DÜNDEN BUGÜNE BUGÜNDEN YARINA SİVİL TOPLUM KURULUŞLARI 2 / Köşe Yazısı - Mehmet Ali ÇETİN

29.10.2024 11:02:06
Mehmet Ali ÇETİN

Mehmet Ali ÇETİN

 25/05/2021 Tarihinde Eğitimle Diriliş sosyal medya platformunda yayınlanmış yazımda Sivil Toplum Kuruluşları’nın tanımları, görevleri, ilerideki zamanlarda yapmaları gerekenler hakkında etraflıca bilgi sunmuştum.

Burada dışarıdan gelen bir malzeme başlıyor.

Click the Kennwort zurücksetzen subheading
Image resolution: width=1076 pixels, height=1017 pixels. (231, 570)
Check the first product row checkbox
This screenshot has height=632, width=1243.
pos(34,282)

Ancak bunun yeterli olmadığını bu çalışmamın daha çok su götüreceği inancını taşımaktayım. Bunun belirli sebepleri olmakla birlikte değişen dünya koşullarının hayatın gerçekliğine olan yansıması olarak görebiliriz. Geçen yıllar, değişen hayat şartları bu işin devam etmesi gerektiği, yarım kalan işin devamını getirmem ve nihayetinde de sonlandırmam gerektiğini bana söylemektedir. Çünkü insanlık, değerler, normlar, insan hakları; emperyalist sistemler tarafından kendilerinin ürettikleri yalanlar üzerinde oluşturdukları uzun vadeli projelerle adeta ayaklar alıntına alındı. Dünya gittikçe kötüye gidiyor. Umut vaat eden hayaller çok az. İpin ucu kaçtı. İyilikler, güzellikler yok oldu. Umut tükendi. Medeniyet, insanlık değerleri tar-umar oldu. Emperyalist düzenin çivisi çıktı. Yönetenler adeta yaşanabilir umut verici bir şey bırakmadılar. Çıkarları uğruna hepsinin üzerinden buldozerle geçtiler. Dünyadaki bütün kurum ve kuruluşlar iyilik anlamında iflas etti. İnsan hakları işlemez hale geldi. İyilik tarihin derinliklerine gömüldü. Olmaması gereken bütün kötülükler oldu. Yapılmaması gereken bütün yanlışlar yapıldı. Görülmemesi gereken her mahrem görüldü. Açılmaması gereken bütün defterler tekrar açıldı. İnsanlık adına, yaşam adına güzellik adına ne yazık ki sıfırı tükettik.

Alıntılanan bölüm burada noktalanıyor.